Author(s): Reid, Elspeth
Issue Date: 2001
Publisher: University of Stirling
Abstract: Holocene landscape evolution in the tectonically quiet mountain areas of the Northern Highlands of Scotland has been attributed largely to postglacial relaxation, which has left a legacy of stable, relict landscapes, disturbed only by intrinsic local response, and modified to an uncertain extent by human activity. A review of this model was prompted by improved understanding of a) the variability of the Holocene climate in mid latitudes, b) the responsiveness of some geological and geomorphological systems to low amplitude climate fluctuations, and c) a small number of field studies from the region, reporting mid and late Holocene slope mass movement unrelated to anthropogenic impact. Sixteen catchments were explored using fieldwork and aerial photographic analysis. Slope activity since the end of the last glacial was investigated at five sites which contained evidence of long sequence, shallow slope failure, gully transport of slope debris, and debris fan formation. At two of these, stratigraphic sections, together with sediment and facies analysis, were combined with radiocarbon dating, in order to elucidate slope processes and constmct a chronostratigraphy. Results confirmed widespread Holocene lower slope re-organisation, with mid and late Holocene landscape rejuvenation occurring millennia after apparent adjustment to postglacial conditions at the two dated localities.
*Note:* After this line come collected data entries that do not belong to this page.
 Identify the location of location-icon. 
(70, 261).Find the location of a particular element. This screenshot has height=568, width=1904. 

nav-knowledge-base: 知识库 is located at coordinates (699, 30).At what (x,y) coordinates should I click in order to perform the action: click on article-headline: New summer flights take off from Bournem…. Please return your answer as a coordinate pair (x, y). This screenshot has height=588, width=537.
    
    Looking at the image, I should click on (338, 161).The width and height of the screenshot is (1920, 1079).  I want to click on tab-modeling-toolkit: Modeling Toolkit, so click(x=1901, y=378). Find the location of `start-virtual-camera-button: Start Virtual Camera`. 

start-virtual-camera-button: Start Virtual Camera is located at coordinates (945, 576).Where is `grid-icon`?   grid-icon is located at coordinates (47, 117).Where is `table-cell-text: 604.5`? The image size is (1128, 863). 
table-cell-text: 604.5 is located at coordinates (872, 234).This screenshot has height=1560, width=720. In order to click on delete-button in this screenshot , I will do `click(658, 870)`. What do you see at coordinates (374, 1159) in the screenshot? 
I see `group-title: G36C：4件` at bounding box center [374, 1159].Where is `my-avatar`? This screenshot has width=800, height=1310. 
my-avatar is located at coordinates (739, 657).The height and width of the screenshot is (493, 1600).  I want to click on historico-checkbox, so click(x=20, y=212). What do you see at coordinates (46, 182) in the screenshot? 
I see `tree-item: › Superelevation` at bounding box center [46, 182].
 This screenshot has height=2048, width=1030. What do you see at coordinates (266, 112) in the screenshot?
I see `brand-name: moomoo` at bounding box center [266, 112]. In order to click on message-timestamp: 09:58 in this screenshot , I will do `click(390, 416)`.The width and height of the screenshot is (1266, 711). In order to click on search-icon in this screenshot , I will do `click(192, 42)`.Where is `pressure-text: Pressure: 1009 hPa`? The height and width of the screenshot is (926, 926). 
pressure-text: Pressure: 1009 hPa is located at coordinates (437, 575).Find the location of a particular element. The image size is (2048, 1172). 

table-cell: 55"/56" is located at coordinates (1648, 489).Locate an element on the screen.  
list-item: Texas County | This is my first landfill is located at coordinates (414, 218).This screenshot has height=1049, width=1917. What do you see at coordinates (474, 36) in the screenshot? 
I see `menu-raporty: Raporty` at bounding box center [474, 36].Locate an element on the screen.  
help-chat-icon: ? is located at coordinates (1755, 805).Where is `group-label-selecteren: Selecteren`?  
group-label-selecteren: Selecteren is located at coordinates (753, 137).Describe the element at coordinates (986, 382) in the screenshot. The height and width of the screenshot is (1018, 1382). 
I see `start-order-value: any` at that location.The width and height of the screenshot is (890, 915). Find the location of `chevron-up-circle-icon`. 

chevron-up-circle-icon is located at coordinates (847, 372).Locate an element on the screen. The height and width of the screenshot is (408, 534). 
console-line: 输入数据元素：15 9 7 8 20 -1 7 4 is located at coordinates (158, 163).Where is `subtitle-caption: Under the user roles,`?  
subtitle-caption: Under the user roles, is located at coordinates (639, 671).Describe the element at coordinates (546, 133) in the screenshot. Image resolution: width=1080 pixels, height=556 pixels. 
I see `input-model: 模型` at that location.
Mass movement on slopes was found to have parallels in floodplain aggradation and incision. These transformations appear to have operated on several different time scales, and across a strong regional precipitation gradient. Since they are a function of the glacial inheritance of these landscapes, the potential for further transformations exists. Mid and late Holocene events are only poorly accounted for by paraglacial relaxation. A more robust model of landscape evolution in this setting, incorporates climate change (specifically, precipitation shifts) - interacting with progressive weathering and vegetation cover - as a critical environmental variable. Although no justification was found for the use of dated slope mass movements as palaeoclimate proxies, changes in event frequency on a time scale of 10^ years may contain a climatic signal.